In its ruling, the court said decisions taken by Fortis – ranked by Fortune magazine in 2007 as the world’s 20th biggest company in terms of revenue – on October 3, 5 and 6 had to be approved by shareholders.
It also put a 65-day freeze on government involvement in the bank and insurance group, and ordered the appointment of a panel of two "wise men" and three technical experts to review the transactions.
During the same period, BNP Paribas is to maintain normal inter-bank relations with Fortis, the court of appeal added in a 141-page ruling, the first 93 pages of which bore the names of 493 plaintiffs.
"It’s a victory right across the board," said Olivier Bonhivers, one of the shareholders’ lawyers, quoted by Belga. "The courage and independence of the judges of the court of appeal in Brussels must be saluted.
October 3 was the day Fortis, on the brink of bankruptcy, decided to hive off its Dutch assets to the Netherlands government. Two days later, BNP Paribas announced it was taking over the Belgian and Luxembourg operations.
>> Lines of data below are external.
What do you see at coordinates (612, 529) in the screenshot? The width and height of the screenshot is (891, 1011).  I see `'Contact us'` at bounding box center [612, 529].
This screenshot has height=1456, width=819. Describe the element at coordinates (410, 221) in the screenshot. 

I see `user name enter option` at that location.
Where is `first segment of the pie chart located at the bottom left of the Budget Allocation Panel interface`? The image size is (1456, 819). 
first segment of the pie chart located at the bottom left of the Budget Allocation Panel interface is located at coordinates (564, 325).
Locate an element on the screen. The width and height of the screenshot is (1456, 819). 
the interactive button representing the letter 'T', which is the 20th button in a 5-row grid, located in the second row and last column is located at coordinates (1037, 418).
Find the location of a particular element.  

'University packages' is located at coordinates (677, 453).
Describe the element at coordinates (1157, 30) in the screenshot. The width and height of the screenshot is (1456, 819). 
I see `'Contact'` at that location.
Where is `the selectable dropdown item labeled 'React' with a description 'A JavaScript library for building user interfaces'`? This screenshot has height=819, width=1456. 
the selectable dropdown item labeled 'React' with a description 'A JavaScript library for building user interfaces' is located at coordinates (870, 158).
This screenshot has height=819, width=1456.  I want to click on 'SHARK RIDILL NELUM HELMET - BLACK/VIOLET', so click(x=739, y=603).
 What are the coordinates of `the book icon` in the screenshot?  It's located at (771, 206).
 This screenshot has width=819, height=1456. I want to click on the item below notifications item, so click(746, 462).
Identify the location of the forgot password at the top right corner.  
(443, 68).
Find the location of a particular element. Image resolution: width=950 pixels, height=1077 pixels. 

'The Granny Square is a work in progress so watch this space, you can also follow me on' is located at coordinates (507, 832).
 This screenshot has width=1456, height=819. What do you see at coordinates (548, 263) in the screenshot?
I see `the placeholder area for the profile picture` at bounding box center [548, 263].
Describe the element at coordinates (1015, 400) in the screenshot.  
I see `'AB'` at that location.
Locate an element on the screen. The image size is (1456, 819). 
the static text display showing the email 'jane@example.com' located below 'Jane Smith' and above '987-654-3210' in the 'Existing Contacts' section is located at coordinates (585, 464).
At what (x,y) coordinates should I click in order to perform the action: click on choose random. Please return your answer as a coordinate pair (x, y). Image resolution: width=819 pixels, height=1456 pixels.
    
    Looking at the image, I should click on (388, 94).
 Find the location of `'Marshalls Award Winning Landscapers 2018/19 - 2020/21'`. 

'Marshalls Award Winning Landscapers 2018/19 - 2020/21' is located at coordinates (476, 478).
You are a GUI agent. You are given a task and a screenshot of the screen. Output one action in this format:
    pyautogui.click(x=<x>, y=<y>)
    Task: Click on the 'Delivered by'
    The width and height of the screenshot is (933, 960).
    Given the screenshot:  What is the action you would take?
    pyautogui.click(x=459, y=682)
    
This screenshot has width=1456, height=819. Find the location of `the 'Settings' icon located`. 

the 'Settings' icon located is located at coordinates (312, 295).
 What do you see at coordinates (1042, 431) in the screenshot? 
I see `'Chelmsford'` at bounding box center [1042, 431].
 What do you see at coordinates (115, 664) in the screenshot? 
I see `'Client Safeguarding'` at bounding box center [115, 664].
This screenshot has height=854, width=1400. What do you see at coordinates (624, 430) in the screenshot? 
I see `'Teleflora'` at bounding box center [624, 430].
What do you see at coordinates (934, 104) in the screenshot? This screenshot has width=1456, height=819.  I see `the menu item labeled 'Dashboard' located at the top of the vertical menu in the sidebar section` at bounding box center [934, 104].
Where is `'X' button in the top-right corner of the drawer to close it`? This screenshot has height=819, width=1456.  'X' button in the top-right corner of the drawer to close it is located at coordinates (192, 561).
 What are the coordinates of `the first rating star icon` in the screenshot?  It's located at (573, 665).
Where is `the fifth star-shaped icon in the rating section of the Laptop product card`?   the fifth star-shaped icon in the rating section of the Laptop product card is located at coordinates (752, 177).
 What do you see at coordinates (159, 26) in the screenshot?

The European Commission, which enforces EU anti-trust laws, approved the BNP Paribas side of the break-up on December 3, saying: "The transaction would not significantly impede effective competition."
But in a separate case, Dutch shareholders have gone to court to seek relief against executives they accuse of keeping quiet as the bank bled 44 billion euros in 18 months.
Belgian authorities are meanwhile investigating whether Fortis executives misled investors.
Closely involved in Fortis has been Ping An, China’s second largest life insurer, which spent 1.8 billion euros to acquire a 4.18 percent stake last year — one of the largest-ever overseas acquisitions by a Chinese insurer.
The stake was later raised to 4.99 percent, but Belgian Prime Minister Yves Leterme on December 1 rejected demands for Ping An to be compensated for its soured investment.